• [GIVEN REQUEST A]:
From the forum thread below, list every username that heads a post with a date and time stamp. Give each name once.

• [EXCERPTED TEXT]:
Maajo 01-25-2018 01:09 PM

Quote:

Originally Posted by rubber soul (Post 1919797)
For someone who was around during 'new wave'. It was basically a term used to make punk sound more commercial. Blondie especially had the new wave tag pinned on them. It would also be the label from more danceable bands like the B-52s. It eventually got so out of hand as by 1980 it had become so trendy that more traditional bands would cash in on the term. Alice Cooper even had one of his biggest hits that year with the 'New Wave' Clones. Shockingly enough, it's actually pretty good.

True punk bands though cringed at the suggestion they were New Wave. I could imagine John Lydon throwing up at the term even now.

The problem is that punk bands said that they weren't rock bands, even though they used the same old **** - Chuck Berry chords and rebellious lyrics. That in itself is all marketing bs, and why I don't see much difference in post-punk and new wave. In fact, I see it as the new wave started popularizing punk and then punk musicians decided they wanted to do the same thing and still pretend that they were real punks. Not saying I don't love some of that music, but there really isn't much difference other than I'd say that post-punk bands tended to be more independent and have more creative control as a result.

Basically, Duran Duran is new wave, The Smiths are post-punk.

Dylstew 01-25-2018 03:23 PM

Listened to a bit of:
Public Image Limited - First Issue
The Pop Group - Y

The first started out promising and then bored the **** out of my by going nowhere. The second though.. I genuinely dig this. I don't think I would have digged this two years ago but here I am.

Frownland 01-25-2018 03:32 PM

PiL goes everywhere. You need to try harder.

Janszoon 01-25-2018 03:34 PM

How about some Bauhaus?


Neapolitan 01-25-2018 10:48 PM

The Monochrome Set - Jet Set Junta

Suburban Lawns - Janitor

Maajo 01-25-2018 11:19 PM



I totally forgot about The Birthday Party - they sort of remind me of NoMeansNo here, but less heavy and less precise. Also, they were Nick Cave's original group from before The Bad Seeds.

Maajo 01-26-2018 01:03 PM

I'm pretty sure the Ramones considered themselves a rejection of rock or something stupid like that, I could be totally wrong, but they recorded a bunch of songs with distorted Chuck Berry riffs. I agree that punk is the ethos and style, but it's pretty much just marketing **** to teenagers like music has always done. As I get older, I tend to distance myself from the confines of "sub-genres" because that's really all it's about is marketing.

Frownland 01-26-2018 01:06 PM

Nah. There are definitely some that began as or became marketing terms, but subgenres are usually coined by music nerds themselves.

Maajo 01-26-2018 01:12 PM

Quote:

Originally Posted by Frownland (Post 1920461)
Nah. There are definitely some that began as or became marketing terms, but subgenres are usually coined by music nerds themselves.

They're not very descriptive and the marketing departments of record labels always end up getting behind them, regardless of who coined them. I just don't really care about the sub-genre labeling system because there's so much overlapping that it's not very practical. There are so many different genres within metal, which isn't very distinct from rock or punk to begin with, that people are just making them up now to describe their band because it's become satirical to do so.

Frownland 01-26-2018 01:16 PM

Quote:

Originally Posted by Maajo (Post 1920473)

• [ENTRIES]:

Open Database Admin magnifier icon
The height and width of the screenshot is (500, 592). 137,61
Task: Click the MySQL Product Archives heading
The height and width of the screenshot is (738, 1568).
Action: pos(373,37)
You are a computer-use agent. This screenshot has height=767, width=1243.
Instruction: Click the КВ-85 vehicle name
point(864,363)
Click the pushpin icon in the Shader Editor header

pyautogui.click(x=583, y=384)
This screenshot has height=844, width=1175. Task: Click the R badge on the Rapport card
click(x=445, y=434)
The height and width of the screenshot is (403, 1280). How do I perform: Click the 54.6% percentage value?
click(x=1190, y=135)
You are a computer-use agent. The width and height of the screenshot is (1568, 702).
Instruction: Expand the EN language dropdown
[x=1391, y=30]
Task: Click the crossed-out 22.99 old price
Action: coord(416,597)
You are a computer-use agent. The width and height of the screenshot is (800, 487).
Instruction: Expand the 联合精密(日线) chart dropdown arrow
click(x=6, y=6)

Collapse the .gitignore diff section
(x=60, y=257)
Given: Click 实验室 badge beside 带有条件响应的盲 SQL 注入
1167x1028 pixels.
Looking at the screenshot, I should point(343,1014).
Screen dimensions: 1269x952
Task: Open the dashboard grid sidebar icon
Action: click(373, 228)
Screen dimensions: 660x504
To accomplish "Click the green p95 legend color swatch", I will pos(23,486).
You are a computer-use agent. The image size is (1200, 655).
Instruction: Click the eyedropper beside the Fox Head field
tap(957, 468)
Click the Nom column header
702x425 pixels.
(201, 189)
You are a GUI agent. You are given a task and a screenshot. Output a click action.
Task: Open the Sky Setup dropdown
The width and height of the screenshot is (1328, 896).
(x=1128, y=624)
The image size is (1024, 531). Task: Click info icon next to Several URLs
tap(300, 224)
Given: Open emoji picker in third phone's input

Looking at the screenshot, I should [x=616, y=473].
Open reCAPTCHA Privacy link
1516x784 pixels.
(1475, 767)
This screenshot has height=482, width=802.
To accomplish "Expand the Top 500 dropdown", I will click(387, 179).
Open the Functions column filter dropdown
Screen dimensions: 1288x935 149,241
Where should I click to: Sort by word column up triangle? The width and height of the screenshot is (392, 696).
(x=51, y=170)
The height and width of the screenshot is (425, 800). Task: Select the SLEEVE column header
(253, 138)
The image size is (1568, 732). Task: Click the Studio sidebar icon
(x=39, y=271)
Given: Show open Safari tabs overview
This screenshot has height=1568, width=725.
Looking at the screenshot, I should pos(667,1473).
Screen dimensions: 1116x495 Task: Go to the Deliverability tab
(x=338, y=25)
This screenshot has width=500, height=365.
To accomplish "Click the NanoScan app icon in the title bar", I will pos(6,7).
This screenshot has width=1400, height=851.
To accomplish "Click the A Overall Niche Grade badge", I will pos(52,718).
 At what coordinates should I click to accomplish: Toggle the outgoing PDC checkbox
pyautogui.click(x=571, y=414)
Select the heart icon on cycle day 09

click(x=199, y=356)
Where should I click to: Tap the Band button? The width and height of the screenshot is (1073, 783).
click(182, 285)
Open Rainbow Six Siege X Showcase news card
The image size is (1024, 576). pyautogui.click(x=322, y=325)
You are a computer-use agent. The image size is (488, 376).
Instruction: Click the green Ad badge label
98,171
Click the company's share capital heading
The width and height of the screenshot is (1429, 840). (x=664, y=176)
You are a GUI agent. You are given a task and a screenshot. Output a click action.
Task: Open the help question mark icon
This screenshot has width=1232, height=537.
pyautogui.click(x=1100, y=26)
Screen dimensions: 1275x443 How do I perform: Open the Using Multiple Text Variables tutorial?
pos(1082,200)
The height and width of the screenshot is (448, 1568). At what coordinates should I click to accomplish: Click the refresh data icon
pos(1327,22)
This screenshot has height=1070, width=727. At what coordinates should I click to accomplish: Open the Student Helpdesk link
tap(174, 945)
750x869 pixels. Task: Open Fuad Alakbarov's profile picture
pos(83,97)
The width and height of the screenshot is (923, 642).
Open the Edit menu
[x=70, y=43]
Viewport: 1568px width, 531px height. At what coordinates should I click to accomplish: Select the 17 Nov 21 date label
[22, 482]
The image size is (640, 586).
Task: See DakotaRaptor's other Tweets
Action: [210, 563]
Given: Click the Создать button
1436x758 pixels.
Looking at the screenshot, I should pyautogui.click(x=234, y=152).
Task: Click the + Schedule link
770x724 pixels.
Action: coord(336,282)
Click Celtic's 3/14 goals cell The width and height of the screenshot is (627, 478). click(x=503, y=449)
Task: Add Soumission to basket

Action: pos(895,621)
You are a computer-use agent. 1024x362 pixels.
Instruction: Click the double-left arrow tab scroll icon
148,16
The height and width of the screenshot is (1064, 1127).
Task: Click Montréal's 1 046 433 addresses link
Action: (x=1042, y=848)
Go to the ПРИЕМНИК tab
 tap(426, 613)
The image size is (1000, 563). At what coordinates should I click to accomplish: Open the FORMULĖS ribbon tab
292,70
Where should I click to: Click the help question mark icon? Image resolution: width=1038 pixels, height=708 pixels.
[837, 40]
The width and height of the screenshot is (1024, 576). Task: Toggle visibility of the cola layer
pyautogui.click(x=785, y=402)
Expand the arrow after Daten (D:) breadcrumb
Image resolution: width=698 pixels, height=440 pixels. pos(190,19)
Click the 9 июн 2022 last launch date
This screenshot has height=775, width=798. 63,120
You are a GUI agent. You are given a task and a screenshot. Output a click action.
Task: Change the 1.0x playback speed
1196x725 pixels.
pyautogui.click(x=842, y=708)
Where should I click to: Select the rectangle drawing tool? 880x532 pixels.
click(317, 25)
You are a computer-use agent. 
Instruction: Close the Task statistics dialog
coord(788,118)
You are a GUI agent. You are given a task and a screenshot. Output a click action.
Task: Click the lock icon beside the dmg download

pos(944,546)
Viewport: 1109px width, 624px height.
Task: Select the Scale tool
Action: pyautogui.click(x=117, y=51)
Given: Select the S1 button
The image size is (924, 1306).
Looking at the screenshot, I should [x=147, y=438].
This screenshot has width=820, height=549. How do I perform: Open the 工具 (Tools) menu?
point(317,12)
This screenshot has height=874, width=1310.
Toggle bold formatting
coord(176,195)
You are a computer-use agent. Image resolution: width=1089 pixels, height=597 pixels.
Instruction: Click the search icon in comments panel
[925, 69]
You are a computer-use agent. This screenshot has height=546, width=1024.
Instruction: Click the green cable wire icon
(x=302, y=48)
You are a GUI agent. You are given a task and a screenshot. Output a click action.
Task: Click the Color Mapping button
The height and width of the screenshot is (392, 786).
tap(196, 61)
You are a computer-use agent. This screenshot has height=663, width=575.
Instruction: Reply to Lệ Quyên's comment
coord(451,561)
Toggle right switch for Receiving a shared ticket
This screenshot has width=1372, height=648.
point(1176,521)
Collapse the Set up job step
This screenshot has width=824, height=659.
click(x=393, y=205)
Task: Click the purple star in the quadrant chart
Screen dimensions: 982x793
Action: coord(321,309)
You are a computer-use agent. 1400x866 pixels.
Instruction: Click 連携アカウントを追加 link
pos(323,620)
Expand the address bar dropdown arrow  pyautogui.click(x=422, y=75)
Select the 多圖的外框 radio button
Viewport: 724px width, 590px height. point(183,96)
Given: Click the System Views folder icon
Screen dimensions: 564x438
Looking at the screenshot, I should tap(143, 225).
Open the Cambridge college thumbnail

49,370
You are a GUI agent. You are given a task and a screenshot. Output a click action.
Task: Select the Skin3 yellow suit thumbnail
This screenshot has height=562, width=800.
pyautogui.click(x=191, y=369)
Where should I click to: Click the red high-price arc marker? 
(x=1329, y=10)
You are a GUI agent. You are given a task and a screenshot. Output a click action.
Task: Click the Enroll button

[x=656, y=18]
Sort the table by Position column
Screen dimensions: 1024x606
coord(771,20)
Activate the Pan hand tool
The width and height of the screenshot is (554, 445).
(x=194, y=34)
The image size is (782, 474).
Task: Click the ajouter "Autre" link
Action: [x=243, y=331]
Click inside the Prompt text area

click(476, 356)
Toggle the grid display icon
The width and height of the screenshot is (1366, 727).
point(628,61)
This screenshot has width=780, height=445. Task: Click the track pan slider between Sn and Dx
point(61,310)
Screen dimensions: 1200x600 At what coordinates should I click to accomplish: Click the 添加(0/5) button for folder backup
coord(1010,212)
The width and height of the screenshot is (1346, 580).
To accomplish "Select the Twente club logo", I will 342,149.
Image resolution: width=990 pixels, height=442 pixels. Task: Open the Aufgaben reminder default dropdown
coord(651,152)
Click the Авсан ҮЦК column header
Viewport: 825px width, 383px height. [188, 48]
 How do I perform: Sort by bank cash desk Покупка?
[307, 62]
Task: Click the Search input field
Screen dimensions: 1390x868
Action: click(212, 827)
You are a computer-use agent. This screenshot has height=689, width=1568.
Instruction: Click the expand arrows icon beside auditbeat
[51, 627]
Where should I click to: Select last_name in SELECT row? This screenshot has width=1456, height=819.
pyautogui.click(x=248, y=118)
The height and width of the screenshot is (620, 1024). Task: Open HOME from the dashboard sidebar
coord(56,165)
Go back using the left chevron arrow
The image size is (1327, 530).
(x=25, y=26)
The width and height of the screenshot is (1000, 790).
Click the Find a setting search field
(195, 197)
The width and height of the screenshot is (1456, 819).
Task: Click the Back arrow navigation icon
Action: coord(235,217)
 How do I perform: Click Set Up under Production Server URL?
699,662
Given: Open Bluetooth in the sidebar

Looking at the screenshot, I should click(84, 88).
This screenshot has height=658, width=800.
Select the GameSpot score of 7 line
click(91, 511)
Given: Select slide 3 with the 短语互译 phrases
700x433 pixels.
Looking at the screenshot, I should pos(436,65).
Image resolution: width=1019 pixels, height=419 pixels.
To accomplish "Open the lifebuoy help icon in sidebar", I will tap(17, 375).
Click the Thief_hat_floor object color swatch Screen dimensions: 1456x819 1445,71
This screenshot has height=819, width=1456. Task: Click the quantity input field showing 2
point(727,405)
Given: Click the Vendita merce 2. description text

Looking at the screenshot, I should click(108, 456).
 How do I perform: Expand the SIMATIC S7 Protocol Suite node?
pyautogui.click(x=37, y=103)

• [GIVEN REQUEST B]:
Gather every row above that contains the word "heading".

• [TASK RESULT A]:
Maajo
Dylstew
Frownland
Janszoon
Neapolitan

• [TASK RESULT B]:
Task: Click the MySQL Product Archives heading
Click the company's share capital heading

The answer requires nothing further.